■ Exercise details ■
Given the entries below, please return each one exactly.
** Given data follows **
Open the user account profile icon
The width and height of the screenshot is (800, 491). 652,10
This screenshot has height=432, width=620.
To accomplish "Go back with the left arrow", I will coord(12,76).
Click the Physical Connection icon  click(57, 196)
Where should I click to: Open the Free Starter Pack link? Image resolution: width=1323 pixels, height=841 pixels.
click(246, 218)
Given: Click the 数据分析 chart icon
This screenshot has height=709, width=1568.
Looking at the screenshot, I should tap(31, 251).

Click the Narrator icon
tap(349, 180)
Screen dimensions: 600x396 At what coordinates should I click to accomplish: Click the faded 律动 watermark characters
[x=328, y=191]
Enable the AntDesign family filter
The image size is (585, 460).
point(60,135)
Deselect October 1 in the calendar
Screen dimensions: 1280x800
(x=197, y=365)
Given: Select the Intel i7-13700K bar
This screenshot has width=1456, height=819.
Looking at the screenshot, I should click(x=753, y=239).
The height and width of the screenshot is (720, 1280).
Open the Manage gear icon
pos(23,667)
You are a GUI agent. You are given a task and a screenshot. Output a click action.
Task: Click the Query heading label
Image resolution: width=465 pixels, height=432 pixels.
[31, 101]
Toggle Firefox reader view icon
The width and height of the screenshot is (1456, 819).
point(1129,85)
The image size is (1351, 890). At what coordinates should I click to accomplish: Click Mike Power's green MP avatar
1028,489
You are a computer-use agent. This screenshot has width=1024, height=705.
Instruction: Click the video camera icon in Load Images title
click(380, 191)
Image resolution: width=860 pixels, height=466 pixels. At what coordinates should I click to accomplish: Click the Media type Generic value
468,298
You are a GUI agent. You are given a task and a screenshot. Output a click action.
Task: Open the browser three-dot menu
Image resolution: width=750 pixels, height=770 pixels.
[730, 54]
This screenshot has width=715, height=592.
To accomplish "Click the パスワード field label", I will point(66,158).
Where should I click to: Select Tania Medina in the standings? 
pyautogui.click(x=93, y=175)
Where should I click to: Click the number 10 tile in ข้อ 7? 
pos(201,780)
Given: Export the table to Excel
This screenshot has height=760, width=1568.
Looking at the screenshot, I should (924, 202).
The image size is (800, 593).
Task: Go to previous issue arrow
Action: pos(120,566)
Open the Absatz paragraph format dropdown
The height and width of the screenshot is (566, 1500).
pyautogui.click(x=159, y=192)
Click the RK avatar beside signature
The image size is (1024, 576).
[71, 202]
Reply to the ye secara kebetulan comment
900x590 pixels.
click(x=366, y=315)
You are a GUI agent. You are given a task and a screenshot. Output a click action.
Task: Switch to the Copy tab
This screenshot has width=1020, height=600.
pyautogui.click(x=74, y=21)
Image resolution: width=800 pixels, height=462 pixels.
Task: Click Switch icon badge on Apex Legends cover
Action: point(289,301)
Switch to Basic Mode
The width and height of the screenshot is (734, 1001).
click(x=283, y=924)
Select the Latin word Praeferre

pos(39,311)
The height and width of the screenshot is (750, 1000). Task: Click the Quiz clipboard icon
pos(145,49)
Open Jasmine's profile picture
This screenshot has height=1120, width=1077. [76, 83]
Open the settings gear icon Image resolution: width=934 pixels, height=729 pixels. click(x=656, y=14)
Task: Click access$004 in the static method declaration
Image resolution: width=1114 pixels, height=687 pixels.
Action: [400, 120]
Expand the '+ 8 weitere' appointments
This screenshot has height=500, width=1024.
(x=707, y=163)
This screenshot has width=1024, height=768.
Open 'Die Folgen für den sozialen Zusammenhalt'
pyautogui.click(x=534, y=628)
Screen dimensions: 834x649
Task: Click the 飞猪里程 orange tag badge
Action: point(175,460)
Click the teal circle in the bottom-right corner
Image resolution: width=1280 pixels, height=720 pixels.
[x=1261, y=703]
** End of Given data **
■ Solved problem ■
Open the user account profile icon
The width and height of the screenshot is (800, 491). 652,10
This screenshot has height=432, width=620.
To accomplish "Go back with the left arrow", I will coord(12,76).
Click the Physical Connection icon  click(57, 196)
Where should I click to: Open the Free Starter Pack link? Image resolution: width=1323 pixels, height=841 pixels.
click(246, 218)
Given: Click the 数据分析 chart icon
This screenshot has height=709, width=1568.
Looking at the screenshot, I should tap(31, 251).

Click the Narrator icon
tap(349, 180)
Screen dimensions: 600x396 At what coordinates should I click to accomplish: Click the faded 律动 watermark characters
[x=328, y=191]
Enable the AntDesign family filter
The image size is (585, 460).
point(60,135)
Deselect October 1 in the calendar
Screen dimensions: 1280x800
(x=197, y=365)
Given: Select the Intel i7-13700K bar
This screenshot has width=1456, height=819.
Looking at the screenshot, I should click(x=753, y=239).
The height and width of the screenshot is (720, 1280).
Open the Manage gear icon
pos(23,667)
You are a GUI agent. You are given a task and a screenshot. Output a click action.
Task: Click the Query heading label
Image resolution: width=465 pixels, height=432 pixels.
[31, 101]
Toggle Firefox reader view icon
The width and height of the screenshot is (1456, 819).
point(1129,85)
The image size is (1351, 890). At what coordinates should I click to accomplish: Click Mike Power's green MP avatar
1028,489
You are a computer-use agent. This screenshot has width=1024, height=705.
Instruction: Click the video camera icon in Load Images title
click(380, 191)
Image resolution: width=860 pixels, height=466 pixels. At what coordinates should I click to accomplish: Click the Media type Generic value
468,298
You are a GUI agent. You are given a task and a screenshot. Output a click action.
Task: Open the browser three-dot menu
Image resolution: width=750 pixels, height=770 pixels.
[730, 54]
This screenshot has width=715, height=592.
To accomplish "Click the パスワード field label", I will point(66,158).
Where should I click to: Select Tania Medina in the standings? 
pyautogui.click(x=93, y=175)
Where should I click to: Click the number 10 tile in ข้อ 7? 
pos(201,780)
Given: Export the table to Excel
This screenshot has height=760, width=1568.
Looking at the screenshot, I should (924, 202).
The image size is (800, 593).
Task: Go to previous issue arrow
Action: pos(120,566)
Open the Absatz paragraph format dropdown
The height and width of the screenshot is (566, 1500).
pyautogui.click(x=159, y=192)
Click the RK avatar beside signature
The image size is (1024, 576).
[71, 202]
Reply to the ye secara kebetulan comment
900x590 pixels.
click(x=366, y=315)
You are a GUI agent. You are given a task and a screenshot. Output a click action.
Task: Switch to the Copy tab
This screenshot has width=1020, height=600.
pyautogui.click(x=74, y=21)
Image resolution: width=800 pixels, height=462 pixels.
Task: Click Switch icon badge on Apex Legends cover
Action: point(289,301)
Switch to Basic Mode
The width and height of the screenshot is (734, 1001).
click(x=283, y=924)
Select the Latin word Praeferre

pos(39,311)
The height and width of the screenshot is (750, 1000). Task: Click the Quiz clipboard icon
pos(145,49)
Open Jasmine's profile picture
This screenshot has height=1120, width=1077. [76, 83]
Open the settings gear icon Image resolution: width=934 pixels, height=729 pixels. click(x=656, y=14)
Task: Click access$004 in the static method declaration
Image resolution: width=1114 pixels, height=687 pixels.
Action: [400, 120]
Expand the '+ 8 weitere' appointments
This screenshot has height=500, width=1024.
(x=707, y=163)
This screenshot has width=1024, height=768.
Open 'Die Folgen für den sozialen Zusammenhalt'
pyautogui.click(x=534, y=628)
Screen dimensions: 834x649
Task: Click the 飞猪里程 orange tag badge
Action: point(175,460)
Click the teal circle in the bottom-right corner
Image resolution: width=1280 pixels, height=720 pixels.
[x=1261, y=703]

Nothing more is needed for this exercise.